Set down the material word for word, from its beginning through the line that contains "tap(667, 61)", with both ends included and the pictures omitted.

*-*-*

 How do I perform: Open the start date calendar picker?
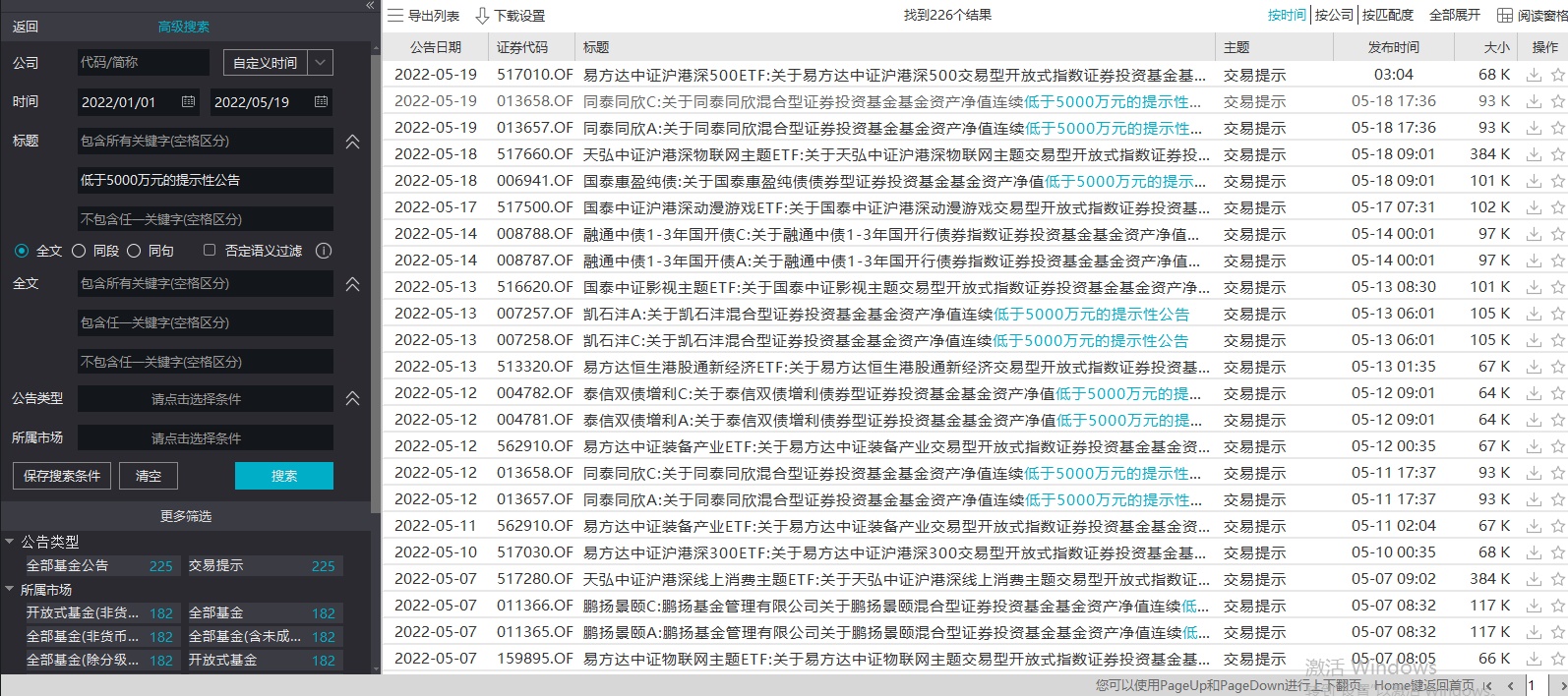point(189,102)
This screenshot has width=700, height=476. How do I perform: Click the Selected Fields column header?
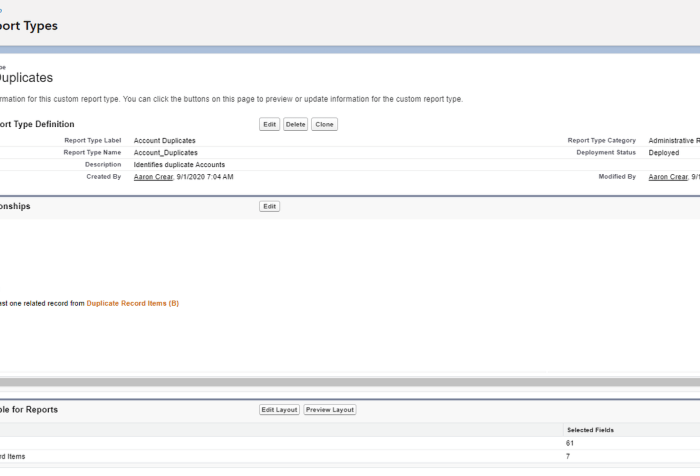pyautogui.click(x=590, y=430)
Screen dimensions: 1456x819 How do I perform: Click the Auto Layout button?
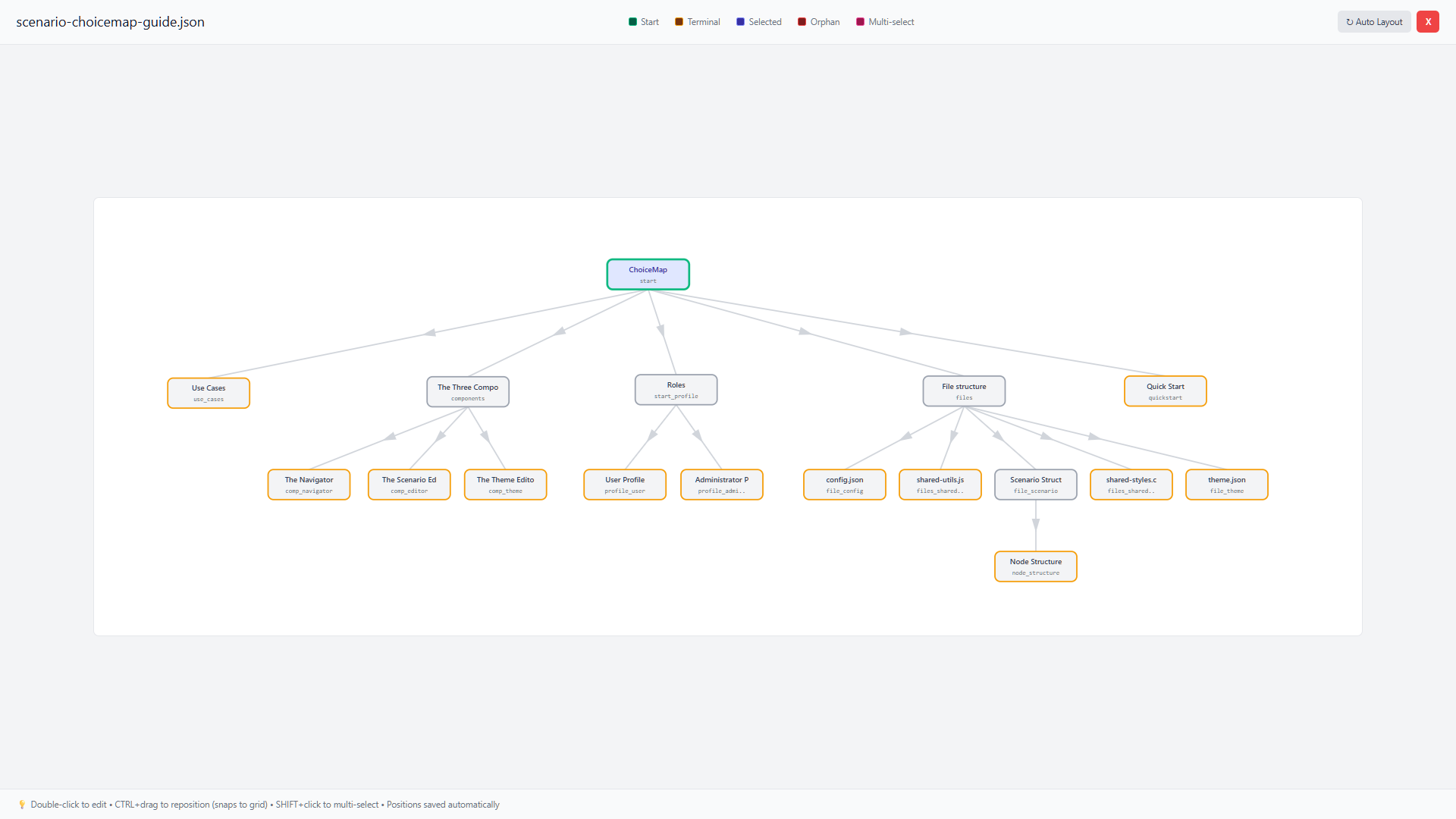[1373, 22]
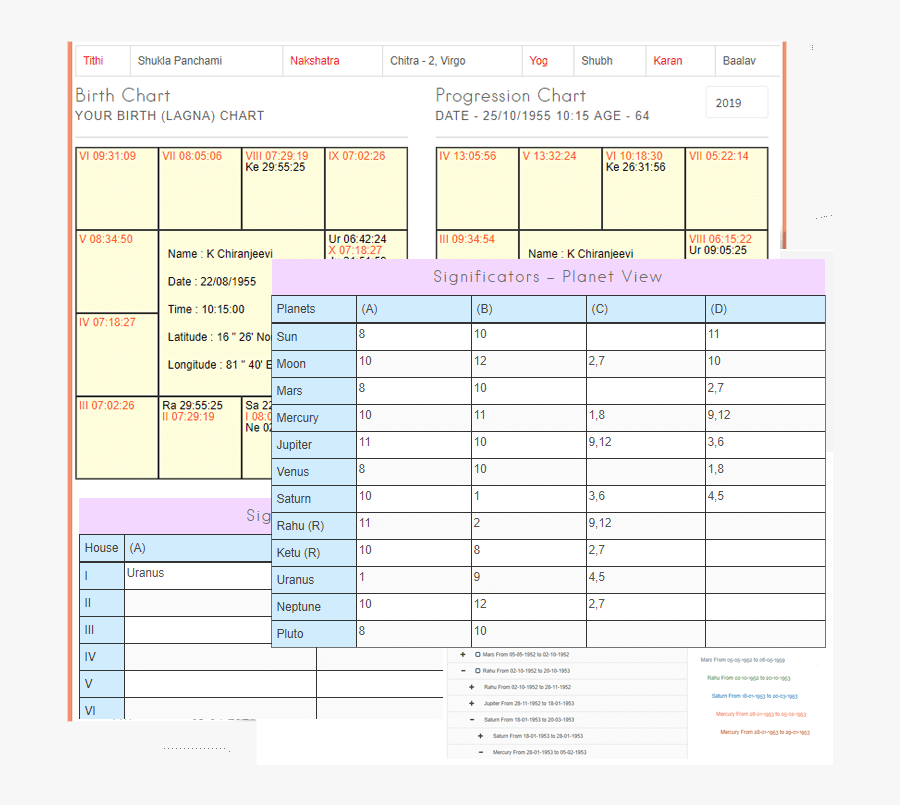Click the Karan label in the panchang bar

tap(667, 61)
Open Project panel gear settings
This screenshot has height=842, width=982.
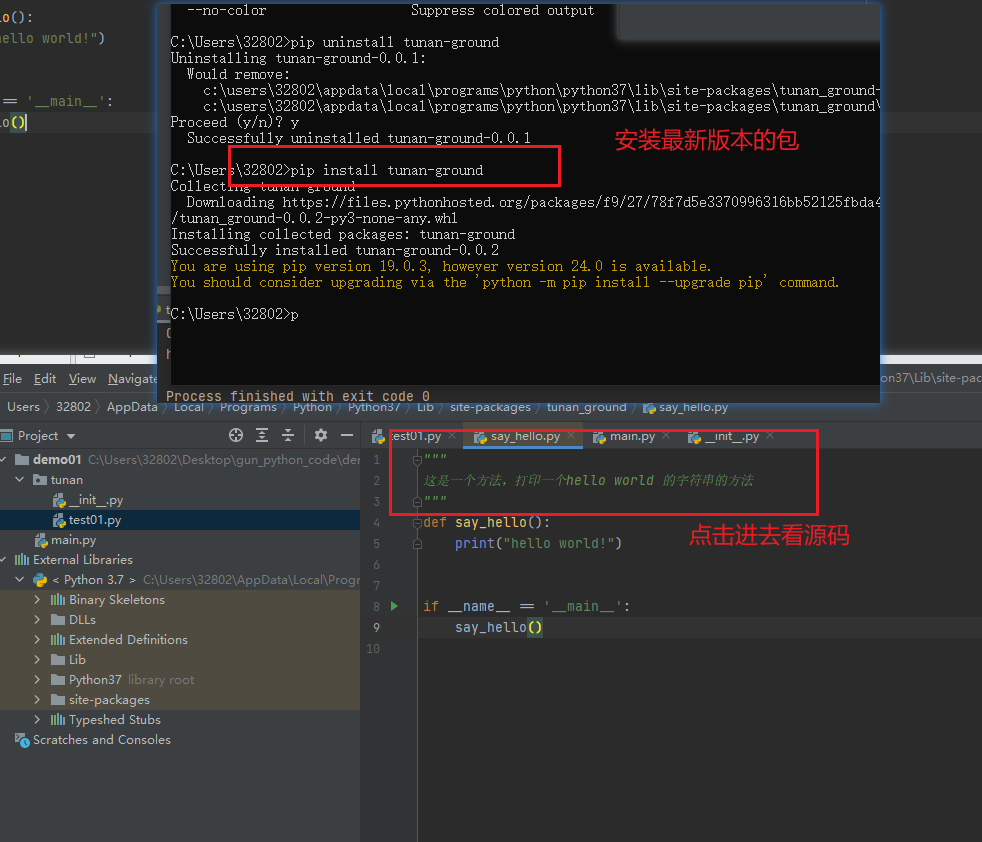[x=321, y=435]
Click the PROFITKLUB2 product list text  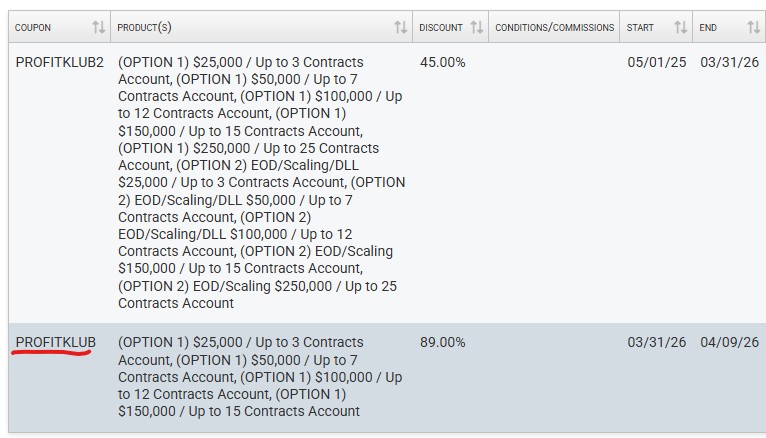click(260, 182)
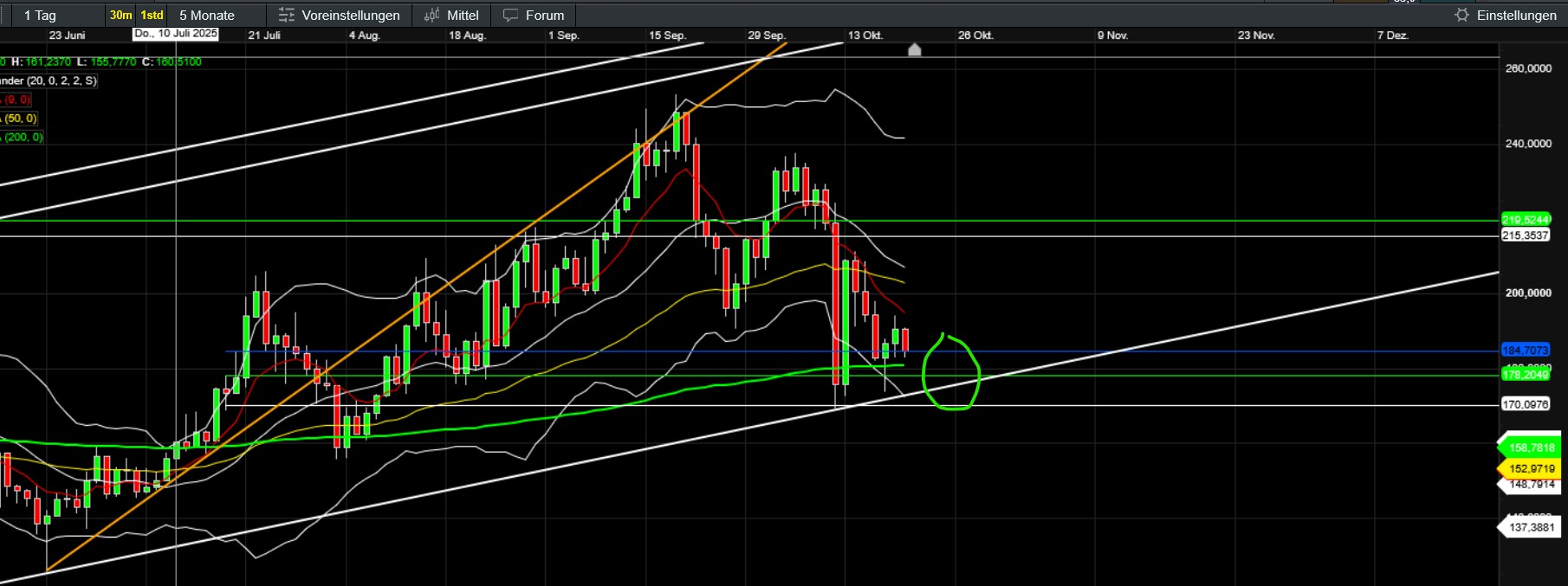Click the gray house marker below the date axis
The height and width of the screenshot is (586, 1568).
pos(914,50)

*-*-*

RESULT:
 How do I perform: Open the start date calendar picker?
point(189,102)
This screenshot has width=700, height=476. How do I perform: Click the Selected Fields column header?
pyautogui.click(x=590, y=430)
Screen dimensions: 1456x819 How do I perform: Click the Auto Layout button?
[1373, 22]
Click the Karan label in the panchang bar

tap(667, 61)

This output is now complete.